+++ Text extract

4.9 For the avoidance of doubt orders for Customised Goods cannot be cancelled or returned.

4.10 We may deliver the Goods by installments, which shall be invoiced and paid for separately. Each installment shall constitute a separate contract. Any delay in delivery or defect in an installment shall not entitle you to cancel any other installment.

4.11 You are responsible for obtaining, at your own cost, such import licenses, export licenses and other consents in relation to the Goods as are required from time to time and, if required by us, you shall make those licenses and consents available to us prior to the relevant shipment.

  1. Quality of Goods

5.1 We warrant that on delivery, and for a period of six (6) months from the date of delivery (warranty period), the Goods shall:

(a) conform in all material respects with their description and any applicable Goods Specification; and

(b) be free from material defects in design, material and workmanship.

5.2 Subject to clause 5.3, if:

(a) you tell us in writing during the warranty period within a reasonable time of discovery that some or all of the Goods do not comply with the warranty set out in clause 5.1; and

(b) we are given a reasonable opportunity of examining such Goods; and

(c) you (if required by us) returns such Goods to our place of business at our cost, we shall, repair or replace the defective Goods, or refund the price of the defective Goods in full.

++++++
+++ Provided material

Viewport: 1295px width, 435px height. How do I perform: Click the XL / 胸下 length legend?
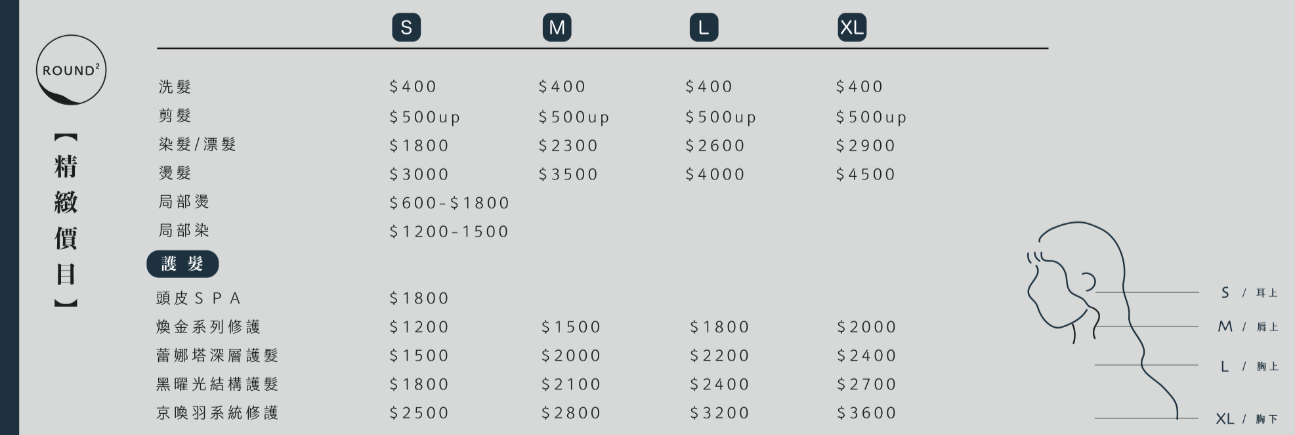1247,419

++++++

Work to do:
**a)** Transcribe the sales terms between "(b) we are given" and "Goods in full.", inclusive.
**b)** Answer these questions from the sales terms:
(i) How long does the warranty period last from the date of delivery?
(ii) How are installments of the Goods invoiced and paid for?
(iii) Which orders cannot be cancelled or returned?
The data above comes from a different source than the sales terms.

Solutions below:
**a)**
(b) we are given a reasonable opportunity of examining such Goods; and

(c) you (if required by us) returns such Goods to our place of business at our cost, we shall, repair or replace the defective Goods, or refund the price of the defective Goods in full.

**b)**
(i) Six (6) months
(ii) Separately
(iii) Orders for Customised Goods